Sur le site des éditions Monsieur Toussaint Louverture, on peut lire au sujet du livre de Jan Kjaerstad Le Séducteur « Mille et une Nuits de notre temps, roman tout en spirales, en échos et myriades d’histoires, comme autant de pièces d’un puzzle obsédant. Le Séducteur nous plonge dans la vie excessive d’un héros improbable. »
Ce n’est pas faux et c’est précisément la raison pour laquelle il vous faudra plonger dans ce livre, rester plus ou moins longtemps, sous l’eau, en apnée, remonter régulièrement à la surface pour reprendre de l’air et replonger, nager, nager encore, découvrir soudain des pages absolument superbes, pleines d’humour, de poésie, de grâce puis nager, toujours plus loin, en veillant à ne pas se noyer car hélas, tel est le risque, il faut bien l’avouer …
En effet, cette « grande ronde des récits » comme le dit le narrateur, cette impression constante d’éparpillement, d’explosion, ces mille et une histoires, ces mille et un détails, détours et digressions, finissent, disons-le, par perdre le lecteur.
Vraiment, ce livre qui a de grandes qualités littéraires aurait besoin « d’une bonne coupe », comme on dit quand on va chez le coiffeur, quelque chose de bien net au-dessus des oreilles, et ce, afin que l’essentiel émerge.
Parce que, tout est là mais il faut traverser parfois de très longues pages très bavardes, excessives dans leurs détails et me semble-t-il pas forcément essentielles, pour atteindre un beau moment. Et ils sont nombreux, ces beaux moments, mais comme perdus dans la masse.

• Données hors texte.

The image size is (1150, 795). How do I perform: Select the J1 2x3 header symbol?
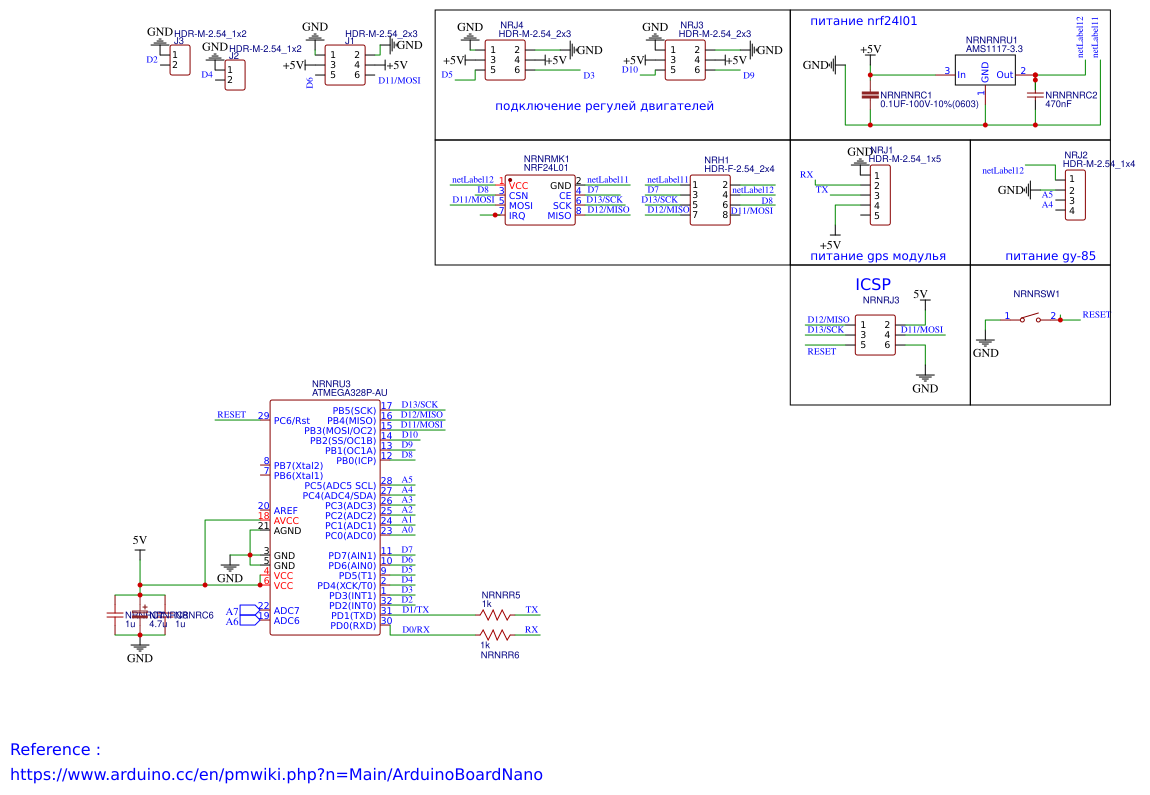[345, 65]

Il faut savoir être patient, me direz-vous. Peut-être. Mais cette surcharge, cette impression de trop plein m’a un peu gâché la lecture…

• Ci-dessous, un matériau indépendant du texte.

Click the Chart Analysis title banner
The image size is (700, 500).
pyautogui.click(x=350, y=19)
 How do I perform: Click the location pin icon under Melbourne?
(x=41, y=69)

Paraît-il qu’en tout, Jan Kjaerstad a écrit 1500 pages – Le Séducteur est le volume 1 – et raconté plus de deux cents histoires… (Le tome 2 a pour titre Le Conquérant et le tome 3 L’Explorateur et d’après Wikipédia, chacun des livres propose une version différente du personnage central suggérant par là même qu’il n’y a pas une vérité unique et qu’un même individu est constitué de nombreuses facettes parfois très contradictoires. C’est la métaphore de l’oignon dont il est question dans l’œuvre…)

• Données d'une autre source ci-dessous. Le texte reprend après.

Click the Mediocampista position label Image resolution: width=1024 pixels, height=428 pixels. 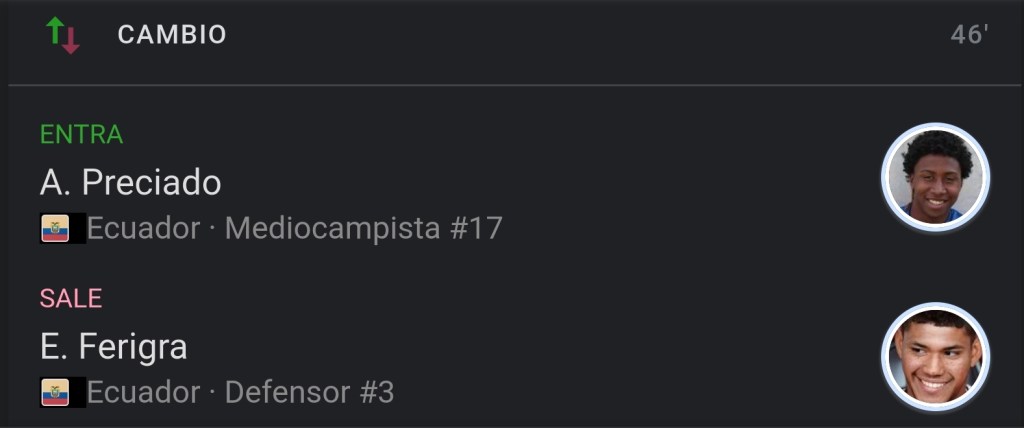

Le sujet ? La vie de Jonas Wergeland. Qui est-il ? Alors là, la réponse est déjà plus compliquée et c’est bien ça le problème. Qui est au fond Jonas Wergeland ? Un être multiple, complexe, insaisissable. Quel moment précis de sa vie a eu un impact sur ce qu’il est devenu ? A – t- il vécu un ou des épisodes fondateur(s) ? Existe-t-il un moment de la vie de cet homme qui résumerait son existence tout entière ? « Tous les hommes ont une histoire fondatrice, une histoire qui illustre mieux que tout qui ils sont. » Peut-être sommes nous ici à la recherche de cette histoire.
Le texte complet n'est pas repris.